Mas refere que há um problema do lado da oferta que é o ritmo «muito baixo de construção e a lentidão no lançamento de obra nova», problema que acontece há mais de 10 anos e que vão continuar a limitar o stock de imóveis para venda.
Dinamismo é também a palavra utilizada por Beatriz Rubio mas alerta para uma «relativa diminuição da procura em algumas zonas devido à subida dos juros, contudo nada que impacte significativamente na atividade do mercado pois essa procura continua muito superior à oferta».
Paulo Rosa fala também em resiliência deste mercado. E detalha: «A escassez de oferta e o crescente interesse de estrangeiros têm mantido os preços dos imóveis portugueses sustentados. Entretanto, a elevada inflação tem impulsionado o aumento dos custos de construção, dificultando um reforço da oferta de casas capaz de suprir a crescente procura».
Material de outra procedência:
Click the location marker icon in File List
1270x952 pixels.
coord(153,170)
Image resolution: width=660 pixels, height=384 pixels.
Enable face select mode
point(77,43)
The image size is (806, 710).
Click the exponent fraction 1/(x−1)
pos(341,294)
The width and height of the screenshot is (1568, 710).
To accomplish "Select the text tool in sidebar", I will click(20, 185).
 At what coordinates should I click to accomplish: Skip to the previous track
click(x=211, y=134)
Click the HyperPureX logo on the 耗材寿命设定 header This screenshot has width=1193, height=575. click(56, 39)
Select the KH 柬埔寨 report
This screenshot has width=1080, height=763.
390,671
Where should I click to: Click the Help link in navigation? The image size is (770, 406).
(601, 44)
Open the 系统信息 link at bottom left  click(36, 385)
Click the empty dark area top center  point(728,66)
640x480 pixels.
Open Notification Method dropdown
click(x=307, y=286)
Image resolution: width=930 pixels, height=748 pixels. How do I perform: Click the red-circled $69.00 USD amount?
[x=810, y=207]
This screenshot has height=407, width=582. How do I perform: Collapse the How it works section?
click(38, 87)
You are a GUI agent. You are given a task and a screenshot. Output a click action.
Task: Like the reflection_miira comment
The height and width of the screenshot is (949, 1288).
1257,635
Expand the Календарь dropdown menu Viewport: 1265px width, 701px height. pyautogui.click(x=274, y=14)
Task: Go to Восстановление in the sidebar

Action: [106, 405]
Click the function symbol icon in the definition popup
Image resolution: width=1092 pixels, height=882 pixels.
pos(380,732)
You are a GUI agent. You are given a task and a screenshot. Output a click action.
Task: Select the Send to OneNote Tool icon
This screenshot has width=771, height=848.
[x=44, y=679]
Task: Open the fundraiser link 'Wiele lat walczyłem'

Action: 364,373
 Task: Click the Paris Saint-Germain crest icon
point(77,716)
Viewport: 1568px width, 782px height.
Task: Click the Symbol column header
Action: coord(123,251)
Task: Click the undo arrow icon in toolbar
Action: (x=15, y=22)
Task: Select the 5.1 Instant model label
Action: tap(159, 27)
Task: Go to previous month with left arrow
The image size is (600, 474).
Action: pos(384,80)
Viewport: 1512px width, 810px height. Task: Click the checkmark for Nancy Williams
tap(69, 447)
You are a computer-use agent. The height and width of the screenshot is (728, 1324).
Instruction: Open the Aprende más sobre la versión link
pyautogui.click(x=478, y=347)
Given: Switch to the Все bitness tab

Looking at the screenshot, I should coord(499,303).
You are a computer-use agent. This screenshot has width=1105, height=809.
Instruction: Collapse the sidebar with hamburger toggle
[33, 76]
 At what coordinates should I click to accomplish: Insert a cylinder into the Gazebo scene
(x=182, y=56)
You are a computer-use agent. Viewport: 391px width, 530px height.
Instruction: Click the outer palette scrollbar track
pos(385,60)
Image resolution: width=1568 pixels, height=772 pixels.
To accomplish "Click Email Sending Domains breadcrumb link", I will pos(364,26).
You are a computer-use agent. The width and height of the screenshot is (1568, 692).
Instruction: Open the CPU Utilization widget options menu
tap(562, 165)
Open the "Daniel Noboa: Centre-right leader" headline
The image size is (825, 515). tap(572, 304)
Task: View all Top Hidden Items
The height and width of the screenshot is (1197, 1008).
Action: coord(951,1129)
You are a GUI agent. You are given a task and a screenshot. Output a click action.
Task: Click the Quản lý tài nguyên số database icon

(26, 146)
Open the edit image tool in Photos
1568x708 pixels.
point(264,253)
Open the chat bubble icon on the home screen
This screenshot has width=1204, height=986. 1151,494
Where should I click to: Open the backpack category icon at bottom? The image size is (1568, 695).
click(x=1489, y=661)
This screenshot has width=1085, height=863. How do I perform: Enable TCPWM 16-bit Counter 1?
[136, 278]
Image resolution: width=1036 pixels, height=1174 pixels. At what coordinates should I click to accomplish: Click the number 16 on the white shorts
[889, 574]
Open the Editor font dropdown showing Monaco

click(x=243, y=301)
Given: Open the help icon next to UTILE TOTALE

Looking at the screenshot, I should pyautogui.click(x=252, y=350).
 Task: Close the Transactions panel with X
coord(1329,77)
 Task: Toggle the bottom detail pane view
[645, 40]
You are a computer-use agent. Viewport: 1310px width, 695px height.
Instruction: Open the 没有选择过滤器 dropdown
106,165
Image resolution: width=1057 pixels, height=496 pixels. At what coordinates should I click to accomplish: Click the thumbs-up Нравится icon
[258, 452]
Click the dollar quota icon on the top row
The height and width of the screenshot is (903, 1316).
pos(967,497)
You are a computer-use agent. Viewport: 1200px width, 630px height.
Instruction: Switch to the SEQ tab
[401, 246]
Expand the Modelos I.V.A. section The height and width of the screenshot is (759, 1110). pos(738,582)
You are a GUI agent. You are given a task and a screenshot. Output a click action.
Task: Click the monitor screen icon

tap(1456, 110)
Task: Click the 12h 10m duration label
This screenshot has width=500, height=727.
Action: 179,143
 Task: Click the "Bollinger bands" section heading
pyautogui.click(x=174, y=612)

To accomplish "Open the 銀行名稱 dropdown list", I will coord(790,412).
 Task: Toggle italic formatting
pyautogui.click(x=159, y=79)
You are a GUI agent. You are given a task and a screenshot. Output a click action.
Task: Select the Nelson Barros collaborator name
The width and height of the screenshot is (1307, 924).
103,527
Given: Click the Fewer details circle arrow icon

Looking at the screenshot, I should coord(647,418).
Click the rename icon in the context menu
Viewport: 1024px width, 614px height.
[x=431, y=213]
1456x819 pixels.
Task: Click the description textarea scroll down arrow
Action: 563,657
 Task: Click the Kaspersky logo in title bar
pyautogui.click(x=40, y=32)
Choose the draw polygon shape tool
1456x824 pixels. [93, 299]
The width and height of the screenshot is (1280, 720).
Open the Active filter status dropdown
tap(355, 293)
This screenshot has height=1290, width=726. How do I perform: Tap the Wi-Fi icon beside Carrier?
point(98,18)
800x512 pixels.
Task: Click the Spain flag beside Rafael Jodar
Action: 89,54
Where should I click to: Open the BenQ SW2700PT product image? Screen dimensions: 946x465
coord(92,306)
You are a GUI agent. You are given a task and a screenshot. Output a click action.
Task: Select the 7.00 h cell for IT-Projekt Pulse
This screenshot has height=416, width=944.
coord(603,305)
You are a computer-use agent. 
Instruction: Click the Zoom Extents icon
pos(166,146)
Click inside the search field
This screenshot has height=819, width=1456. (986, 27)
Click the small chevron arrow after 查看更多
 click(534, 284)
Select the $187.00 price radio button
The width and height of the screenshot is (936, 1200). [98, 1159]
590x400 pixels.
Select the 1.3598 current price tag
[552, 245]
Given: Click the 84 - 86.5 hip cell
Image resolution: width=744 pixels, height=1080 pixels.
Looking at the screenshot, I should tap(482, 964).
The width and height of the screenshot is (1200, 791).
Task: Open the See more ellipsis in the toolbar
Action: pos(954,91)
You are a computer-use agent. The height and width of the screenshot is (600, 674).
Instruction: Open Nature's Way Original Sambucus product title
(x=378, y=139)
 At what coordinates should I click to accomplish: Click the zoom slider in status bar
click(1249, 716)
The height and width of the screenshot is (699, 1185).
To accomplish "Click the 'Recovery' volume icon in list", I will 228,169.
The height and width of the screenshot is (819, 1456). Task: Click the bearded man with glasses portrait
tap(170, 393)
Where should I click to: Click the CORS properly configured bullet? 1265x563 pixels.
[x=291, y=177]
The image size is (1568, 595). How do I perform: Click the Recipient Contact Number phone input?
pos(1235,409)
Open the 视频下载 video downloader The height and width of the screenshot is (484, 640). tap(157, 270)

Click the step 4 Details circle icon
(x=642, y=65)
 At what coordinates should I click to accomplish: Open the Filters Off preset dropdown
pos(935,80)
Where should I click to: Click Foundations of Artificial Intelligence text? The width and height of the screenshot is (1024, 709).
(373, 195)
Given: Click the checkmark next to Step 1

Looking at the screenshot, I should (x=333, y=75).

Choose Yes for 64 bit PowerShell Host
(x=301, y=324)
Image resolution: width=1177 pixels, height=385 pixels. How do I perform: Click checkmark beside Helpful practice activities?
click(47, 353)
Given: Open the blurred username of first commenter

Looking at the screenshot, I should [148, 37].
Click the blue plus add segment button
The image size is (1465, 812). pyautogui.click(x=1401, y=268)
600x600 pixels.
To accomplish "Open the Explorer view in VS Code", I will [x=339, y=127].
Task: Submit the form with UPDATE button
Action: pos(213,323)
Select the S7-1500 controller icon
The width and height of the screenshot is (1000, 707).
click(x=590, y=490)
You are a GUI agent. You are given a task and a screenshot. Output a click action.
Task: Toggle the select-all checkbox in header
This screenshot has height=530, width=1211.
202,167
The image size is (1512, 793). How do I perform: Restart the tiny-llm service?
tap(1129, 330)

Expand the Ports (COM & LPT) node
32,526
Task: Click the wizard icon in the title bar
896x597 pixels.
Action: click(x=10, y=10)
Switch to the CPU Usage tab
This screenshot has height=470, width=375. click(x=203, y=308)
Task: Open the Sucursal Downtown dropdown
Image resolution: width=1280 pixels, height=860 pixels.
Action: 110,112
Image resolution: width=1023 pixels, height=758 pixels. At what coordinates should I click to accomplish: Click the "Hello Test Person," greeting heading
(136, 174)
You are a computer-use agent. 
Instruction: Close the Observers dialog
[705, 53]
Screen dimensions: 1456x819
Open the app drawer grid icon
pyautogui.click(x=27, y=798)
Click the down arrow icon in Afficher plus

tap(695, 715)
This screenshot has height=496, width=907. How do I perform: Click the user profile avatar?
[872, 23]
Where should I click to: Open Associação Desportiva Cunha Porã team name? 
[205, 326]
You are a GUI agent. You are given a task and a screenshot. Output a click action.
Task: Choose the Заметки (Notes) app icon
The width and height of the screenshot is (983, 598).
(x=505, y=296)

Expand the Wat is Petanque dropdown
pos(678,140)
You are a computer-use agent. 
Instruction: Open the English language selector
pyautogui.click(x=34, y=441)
Mas admite que «a subida dos juros deverá afastar parte da atual procura e penalizar o setor da construção e o imobiliário».
Já Henrique Tomé recorda que as taxas de juro estão a começar a subir na zona euro, «sendo que as taxas de referência para o crédito à habitação que as famílias seguem para perceber as variações sobre os seus empréstimos – se a taxa do empréstimo for variável – está a acompanhar a subida das taxas de referência», mas garante que ainda não se sente os efeitos da Euribor no lado da procura por imobiliário.
Por sua vez, Mário Martins diz que o mercado imobiliário está no início do processo decorrente do rebentamento de uma bolha especulativa nos preços «onde fundamentos não estruturais, como a procura por estrangeiros, o alojamento local e a incapacidade da oferta em acompanhar a procura, provocaram uma subida exorbitante do preço dos imóveis para habitação, que foi fomentada pelo oásis de juros ultra baixos».
Preços podem descer?
O presidente da APEMIP defende que «irá depender principalmente do comportamento e da evolução do fluxo de procura», acrescentando que «a oferta de imóveis é escassa e não é possível inverter essa realidade em curto prazo». O responsável diz que a reposição por via da reabilitação, a edificação de novas soluções, «são sempre processos lentos, (dois ou mais anos) e o mercado não ficará inundado de casas porque elas são indispensáveis». Mas reconhece que, em determinadas localizações, em determinados segmentos de preço e se no mesmo período de tempo houver muitas pessoas a querer vender então aí «os preços poderão descer». No entanto, de um modo geral diz que «é previsível e desejável que não desçam».
Já a Century21 fala numa estabilização dos preços em 2023. E justifica: «A descida irá depender de uma maior concentração de imóveis em venda, que será uma consequência progressiva do aumento médio dos tempos de venda e da chegada ao mercado de imóveis atualmente desabitados».
Do lado da Remax, Beatriz Rubio diz que a maioria dos especialistas antecipa uma queda da procura «algo até naturalmente expectável devido ao aumento da inflação e dos juros». Mas deixa um aviso: «Daí até assistirmos a uma queda dos valores praticados há um fator importantíssimo: a relação dessa procura com a oferta local. É por isso que os especialistas não preveem uma queda dos valores porque não apontam para um aumento relevante da oferta, e esta é muito escassa e pouco diversificada».
E lembra que a construção nova está mais cara, enfrentando ainda falta de mão-de-obra. «Assistirmos a uma queda de valores será em zonas muito específicas, não sendo algo que os especialistas assumam ser em todo o país. A tendência dos preços é assim de eventuais subidas, mas a ritmos menores do que os registados no passado».
Também a ERA lembra que até agora continuamos a assistir a um aumento de preços. Mas tudo pode mudar. «Acreditamos, contudo, que face ao contexto atual, em 2023, os preços possam a vir a sofrer algum ajuste. Este ritmo de crescimento que temos vindo a assistir nos últimos anos torna-se insustentável para a maioria das famílias».